Spending all this time in the woods, I naturally run into Rick fairly regularly--he comes onto the main part of campus every day and attends classes and other events, but he gathers most of his food and supplies in the woodlot, so he's there a lot. Sometimes, especially if I took my dinner into the woods with me so I could work late, I'll pass him going in while I'm heading out.

The days are getting shorter now. It's dark by 8 PM, and it's sort of surprised me. I've gotten stuck in the dark a mile or two from campus a few times, though of course I always carry a flashlight--everybody does, for moving around the Mansion at night. It's just wasteful to light a whole room up so that one person can spend ten seconds walking across it.

So, last Saturday I was walking out of the woods by flashlight around 9, when I saw and heard a large, moving, dim darkness approaching. I called out and Rick's voice answered me. I turned out my light to save his eyes and we stopped to chat a moment.

"Why aren't you using your light?" I asked him. I'm sure he has one.

"When you go in the dark with a light, you know the light,*" he replied. "But the dark, too, is important to know, and I want to know it. Besides, what if my flashlight broke? What if my eyes broke? I still want to know how to get around."

I smiled in the dark and, on impulse, sang "if I ever loose my eyes and all my colors all run dry, oh if I ever lose my eyes, away-ay-o, I won't have to cry no more.**"

I heard Rick chuckle in the dark.

"Did Charlie teach you?" I asked him, meaning the trick of walking in the dark. "He started to teach me, back in June."

"He taught me it was possible," he said. "I've been teaching myself. He did give me the idea of using a walking stick--it's better than a cane, you know. It can stop me walking into things with my face." His walking stick is as tall as he is, with the hand-grip near the middle, in contrast to canes made for blind people, which have hand-grips at the top and are used only to investigate the ground.

"Heavier, though, I imagine," I said.

"Yes. Ebony's cane looks very light."

"You know," I began, "Ebony would probably laugh if she knew you were out here learning to be blind. Does she know? She has no interest in being blind at all. She's convinced she can see, or that she should be able to. Or something." I still can't quite explain what Ebony says about herself. It comes out all muddled when I try. I could not see Rick's expression. His voice came to me out of the dark.

"I've hardly ever talked to her," he admitted. "I doubt we know much about each other. But she should be able to see, in a way. I imagine that for human beings not to see must surprise the brain. Like missing a step on the stairs, you know? But I should be able to have darkness. I should be able to navigate with my ears and my toes."

I remember Charlie telling me, that night we explored the woods together without flashlights, to pay attention to what I could feel with my toes and how I found I could stay on a trail by texture alone. There was a pause, and then Rick spoke again. He sang.

"And if I ever loose my mouth, all my teeth, north and south. Oh, if I ever lose my mouth, away-ay-o, I won't have to talk."

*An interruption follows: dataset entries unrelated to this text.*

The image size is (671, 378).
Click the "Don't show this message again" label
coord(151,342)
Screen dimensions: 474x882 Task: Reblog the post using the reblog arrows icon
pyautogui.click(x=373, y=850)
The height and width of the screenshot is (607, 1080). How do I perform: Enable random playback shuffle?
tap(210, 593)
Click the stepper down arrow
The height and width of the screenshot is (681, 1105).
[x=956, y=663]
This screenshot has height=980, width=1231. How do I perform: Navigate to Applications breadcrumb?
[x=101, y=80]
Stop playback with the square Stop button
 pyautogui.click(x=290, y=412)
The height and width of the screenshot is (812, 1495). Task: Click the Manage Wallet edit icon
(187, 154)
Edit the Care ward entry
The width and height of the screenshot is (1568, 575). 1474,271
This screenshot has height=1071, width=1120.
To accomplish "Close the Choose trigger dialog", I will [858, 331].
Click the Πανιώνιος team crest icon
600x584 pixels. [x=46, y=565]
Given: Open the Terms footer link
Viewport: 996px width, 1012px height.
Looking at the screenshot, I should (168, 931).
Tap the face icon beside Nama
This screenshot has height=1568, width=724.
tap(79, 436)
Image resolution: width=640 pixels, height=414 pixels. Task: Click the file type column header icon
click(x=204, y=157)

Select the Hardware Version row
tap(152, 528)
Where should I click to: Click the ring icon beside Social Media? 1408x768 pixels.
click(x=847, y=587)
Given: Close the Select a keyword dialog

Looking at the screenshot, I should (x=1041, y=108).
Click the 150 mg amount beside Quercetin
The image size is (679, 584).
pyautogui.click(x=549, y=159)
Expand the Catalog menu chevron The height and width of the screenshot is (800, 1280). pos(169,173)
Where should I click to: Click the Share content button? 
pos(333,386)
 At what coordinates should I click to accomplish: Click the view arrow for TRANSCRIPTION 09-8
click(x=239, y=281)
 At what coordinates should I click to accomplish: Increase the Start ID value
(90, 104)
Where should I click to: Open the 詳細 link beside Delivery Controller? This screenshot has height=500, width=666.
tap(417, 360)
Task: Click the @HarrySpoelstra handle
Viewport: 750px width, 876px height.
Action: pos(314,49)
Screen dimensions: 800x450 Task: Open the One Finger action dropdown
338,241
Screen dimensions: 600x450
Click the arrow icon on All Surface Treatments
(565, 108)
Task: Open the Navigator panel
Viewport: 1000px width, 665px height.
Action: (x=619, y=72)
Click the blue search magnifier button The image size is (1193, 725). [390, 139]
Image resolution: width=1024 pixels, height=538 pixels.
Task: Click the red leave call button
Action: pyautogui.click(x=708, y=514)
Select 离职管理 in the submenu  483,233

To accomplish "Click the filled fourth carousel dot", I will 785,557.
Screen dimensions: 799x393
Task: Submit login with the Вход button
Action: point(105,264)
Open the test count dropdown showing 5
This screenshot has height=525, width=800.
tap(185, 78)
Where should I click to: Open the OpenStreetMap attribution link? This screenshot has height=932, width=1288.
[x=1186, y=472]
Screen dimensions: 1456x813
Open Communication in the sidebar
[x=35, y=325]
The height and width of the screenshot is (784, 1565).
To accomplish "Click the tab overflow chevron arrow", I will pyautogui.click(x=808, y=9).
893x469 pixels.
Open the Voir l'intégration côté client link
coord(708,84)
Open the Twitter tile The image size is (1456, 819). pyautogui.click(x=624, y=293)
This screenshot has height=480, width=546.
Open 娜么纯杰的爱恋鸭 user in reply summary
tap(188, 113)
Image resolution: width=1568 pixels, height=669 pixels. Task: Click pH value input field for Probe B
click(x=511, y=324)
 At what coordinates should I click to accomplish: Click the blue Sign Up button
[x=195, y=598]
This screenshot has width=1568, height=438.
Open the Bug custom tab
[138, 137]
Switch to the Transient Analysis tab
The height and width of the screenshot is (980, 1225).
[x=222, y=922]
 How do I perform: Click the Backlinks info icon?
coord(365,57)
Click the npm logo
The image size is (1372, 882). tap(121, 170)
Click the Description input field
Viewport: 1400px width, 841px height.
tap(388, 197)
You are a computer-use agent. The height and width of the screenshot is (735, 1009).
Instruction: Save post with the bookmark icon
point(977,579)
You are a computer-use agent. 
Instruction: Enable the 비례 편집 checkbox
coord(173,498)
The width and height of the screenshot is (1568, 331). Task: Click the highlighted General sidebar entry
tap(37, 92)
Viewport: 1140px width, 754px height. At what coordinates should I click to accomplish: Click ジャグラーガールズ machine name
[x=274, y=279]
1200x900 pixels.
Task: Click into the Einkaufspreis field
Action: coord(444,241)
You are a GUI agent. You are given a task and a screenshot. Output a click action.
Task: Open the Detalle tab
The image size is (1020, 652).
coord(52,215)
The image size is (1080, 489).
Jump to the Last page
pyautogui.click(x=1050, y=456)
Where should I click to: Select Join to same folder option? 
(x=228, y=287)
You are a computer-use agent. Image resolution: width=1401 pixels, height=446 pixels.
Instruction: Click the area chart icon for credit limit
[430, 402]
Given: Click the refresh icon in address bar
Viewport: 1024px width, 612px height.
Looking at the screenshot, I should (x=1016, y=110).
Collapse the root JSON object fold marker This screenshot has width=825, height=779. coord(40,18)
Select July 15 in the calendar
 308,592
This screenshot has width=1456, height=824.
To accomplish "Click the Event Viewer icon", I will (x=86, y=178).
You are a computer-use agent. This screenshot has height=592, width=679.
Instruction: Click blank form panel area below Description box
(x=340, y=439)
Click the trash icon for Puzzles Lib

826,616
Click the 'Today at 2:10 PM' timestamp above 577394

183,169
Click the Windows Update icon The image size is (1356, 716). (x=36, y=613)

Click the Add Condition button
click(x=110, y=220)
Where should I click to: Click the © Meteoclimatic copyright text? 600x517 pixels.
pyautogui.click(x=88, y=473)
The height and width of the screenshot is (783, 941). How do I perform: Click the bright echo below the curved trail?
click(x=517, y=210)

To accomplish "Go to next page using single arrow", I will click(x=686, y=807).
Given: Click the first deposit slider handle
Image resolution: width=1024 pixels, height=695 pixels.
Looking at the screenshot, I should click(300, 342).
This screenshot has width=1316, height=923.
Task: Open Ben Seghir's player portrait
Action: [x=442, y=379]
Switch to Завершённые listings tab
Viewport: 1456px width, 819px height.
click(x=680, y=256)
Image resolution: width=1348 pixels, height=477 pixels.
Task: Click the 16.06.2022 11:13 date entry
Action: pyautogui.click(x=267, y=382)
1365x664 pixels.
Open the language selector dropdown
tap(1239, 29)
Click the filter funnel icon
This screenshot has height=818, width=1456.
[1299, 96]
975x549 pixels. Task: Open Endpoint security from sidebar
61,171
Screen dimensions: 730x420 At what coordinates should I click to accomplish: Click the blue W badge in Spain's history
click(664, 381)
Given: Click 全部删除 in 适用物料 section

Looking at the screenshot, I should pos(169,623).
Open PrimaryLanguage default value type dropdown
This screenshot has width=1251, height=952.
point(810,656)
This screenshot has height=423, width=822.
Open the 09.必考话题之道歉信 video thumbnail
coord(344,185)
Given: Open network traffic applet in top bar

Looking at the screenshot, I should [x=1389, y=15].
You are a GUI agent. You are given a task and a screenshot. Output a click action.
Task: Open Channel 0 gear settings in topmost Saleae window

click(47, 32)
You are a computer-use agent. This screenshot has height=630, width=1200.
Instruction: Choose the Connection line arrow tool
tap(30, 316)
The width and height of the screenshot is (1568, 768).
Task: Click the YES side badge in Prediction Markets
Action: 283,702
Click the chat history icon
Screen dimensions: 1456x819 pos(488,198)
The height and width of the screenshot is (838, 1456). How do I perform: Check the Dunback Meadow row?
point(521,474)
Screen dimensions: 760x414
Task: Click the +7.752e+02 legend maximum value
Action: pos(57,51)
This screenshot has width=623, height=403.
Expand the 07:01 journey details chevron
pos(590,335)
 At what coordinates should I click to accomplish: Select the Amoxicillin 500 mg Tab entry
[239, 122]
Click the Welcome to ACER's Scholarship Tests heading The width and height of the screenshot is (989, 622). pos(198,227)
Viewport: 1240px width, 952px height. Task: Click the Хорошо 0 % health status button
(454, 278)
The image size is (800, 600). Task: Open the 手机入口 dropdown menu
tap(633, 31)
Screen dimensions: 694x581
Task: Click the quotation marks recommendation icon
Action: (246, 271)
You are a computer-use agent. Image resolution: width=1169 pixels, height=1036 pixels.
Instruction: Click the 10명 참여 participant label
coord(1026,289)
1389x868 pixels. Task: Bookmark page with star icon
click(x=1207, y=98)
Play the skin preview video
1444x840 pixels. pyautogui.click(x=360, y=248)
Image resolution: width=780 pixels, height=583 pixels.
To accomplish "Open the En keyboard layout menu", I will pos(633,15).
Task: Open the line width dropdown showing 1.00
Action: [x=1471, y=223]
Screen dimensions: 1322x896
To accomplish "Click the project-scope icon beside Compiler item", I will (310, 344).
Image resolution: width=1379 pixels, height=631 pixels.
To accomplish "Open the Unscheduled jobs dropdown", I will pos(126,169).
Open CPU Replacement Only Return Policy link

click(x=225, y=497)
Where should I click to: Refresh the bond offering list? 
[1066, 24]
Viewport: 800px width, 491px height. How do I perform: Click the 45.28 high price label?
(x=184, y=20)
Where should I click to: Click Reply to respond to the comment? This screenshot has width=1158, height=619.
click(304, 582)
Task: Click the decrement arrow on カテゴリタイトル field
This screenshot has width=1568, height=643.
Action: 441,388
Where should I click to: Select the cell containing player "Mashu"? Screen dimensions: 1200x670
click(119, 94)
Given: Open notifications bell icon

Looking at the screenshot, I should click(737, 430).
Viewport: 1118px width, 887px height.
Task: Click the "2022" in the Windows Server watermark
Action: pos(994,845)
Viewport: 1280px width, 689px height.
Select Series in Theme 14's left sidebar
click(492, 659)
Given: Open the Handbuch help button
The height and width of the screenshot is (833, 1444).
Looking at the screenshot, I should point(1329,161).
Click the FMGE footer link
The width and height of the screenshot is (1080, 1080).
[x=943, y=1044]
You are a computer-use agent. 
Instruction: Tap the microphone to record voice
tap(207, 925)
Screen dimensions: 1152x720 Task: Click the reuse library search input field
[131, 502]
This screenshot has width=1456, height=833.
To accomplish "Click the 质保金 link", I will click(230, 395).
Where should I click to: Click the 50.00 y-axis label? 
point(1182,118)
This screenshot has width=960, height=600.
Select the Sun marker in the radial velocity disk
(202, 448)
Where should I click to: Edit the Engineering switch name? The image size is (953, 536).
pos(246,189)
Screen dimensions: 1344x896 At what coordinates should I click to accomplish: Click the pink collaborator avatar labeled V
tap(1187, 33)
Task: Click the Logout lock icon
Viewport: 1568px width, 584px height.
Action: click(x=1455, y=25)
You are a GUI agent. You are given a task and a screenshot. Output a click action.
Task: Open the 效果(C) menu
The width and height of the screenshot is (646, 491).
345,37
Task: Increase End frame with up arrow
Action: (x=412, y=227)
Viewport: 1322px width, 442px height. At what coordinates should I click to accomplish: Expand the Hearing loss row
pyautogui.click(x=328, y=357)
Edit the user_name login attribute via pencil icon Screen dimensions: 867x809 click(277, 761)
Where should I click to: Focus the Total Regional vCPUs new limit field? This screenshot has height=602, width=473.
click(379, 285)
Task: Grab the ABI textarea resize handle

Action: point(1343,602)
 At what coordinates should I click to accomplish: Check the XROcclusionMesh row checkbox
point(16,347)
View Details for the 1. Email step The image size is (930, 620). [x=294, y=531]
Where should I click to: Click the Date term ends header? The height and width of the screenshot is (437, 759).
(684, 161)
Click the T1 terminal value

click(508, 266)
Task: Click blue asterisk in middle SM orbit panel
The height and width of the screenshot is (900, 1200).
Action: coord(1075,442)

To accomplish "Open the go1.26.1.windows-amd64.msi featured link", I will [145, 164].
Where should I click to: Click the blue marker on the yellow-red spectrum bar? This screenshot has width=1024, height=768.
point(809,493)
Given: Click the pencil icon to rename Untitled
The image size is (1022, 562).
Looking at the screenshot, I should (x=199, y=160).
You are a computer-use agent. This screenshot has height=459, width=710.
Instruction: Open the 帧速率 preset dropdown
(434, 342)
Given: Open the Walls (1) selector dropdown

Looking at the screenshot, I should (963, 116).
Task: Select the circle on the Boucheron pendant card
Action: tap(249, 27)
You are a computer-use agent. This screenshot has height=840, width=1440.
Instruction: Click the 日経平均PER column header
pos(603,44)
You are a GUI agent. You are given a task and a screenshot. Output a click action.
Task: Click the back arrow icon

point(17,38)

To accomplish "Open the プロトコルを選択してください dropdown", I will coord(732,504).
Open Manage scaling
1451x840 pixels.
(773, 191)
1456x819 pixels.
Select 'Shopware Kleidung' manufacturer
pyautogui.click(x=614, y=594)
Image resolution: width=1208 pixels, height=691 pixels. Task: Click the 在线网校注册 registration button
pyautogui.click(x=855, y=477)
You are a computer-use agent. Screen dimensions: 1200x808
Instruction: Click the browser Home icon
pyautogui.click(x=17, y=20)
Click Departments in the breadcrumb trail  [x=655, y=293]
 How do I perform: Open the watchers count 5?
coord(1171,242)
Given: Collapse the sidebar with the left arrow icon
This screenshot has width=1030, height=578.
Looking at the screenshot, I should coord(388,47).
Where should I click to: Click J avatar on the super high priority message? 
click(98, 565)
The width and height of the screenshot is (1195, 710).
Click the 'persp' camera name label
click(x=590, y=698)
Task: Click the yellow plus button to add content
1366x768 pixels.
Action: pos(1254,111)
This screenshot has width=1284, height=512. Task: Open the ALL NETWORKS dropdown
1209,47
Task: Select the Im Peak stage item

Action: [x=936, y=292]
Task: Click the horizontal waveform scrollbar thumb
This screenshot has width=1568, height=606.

"Goodnight, Rick," I said, smiling, and without another word he walked past me, into the living, green dark.

I took off my shoes and walked the rest of the way without my flashlight, by the feel of my toes and the shape of my view of the stars. And I got where I was going.


* these words are a somewhat mangled quote from Wendell Berry. Rick could not remember the quote accurately.
** these words are from Cat Stevens, also imperfectly remembered.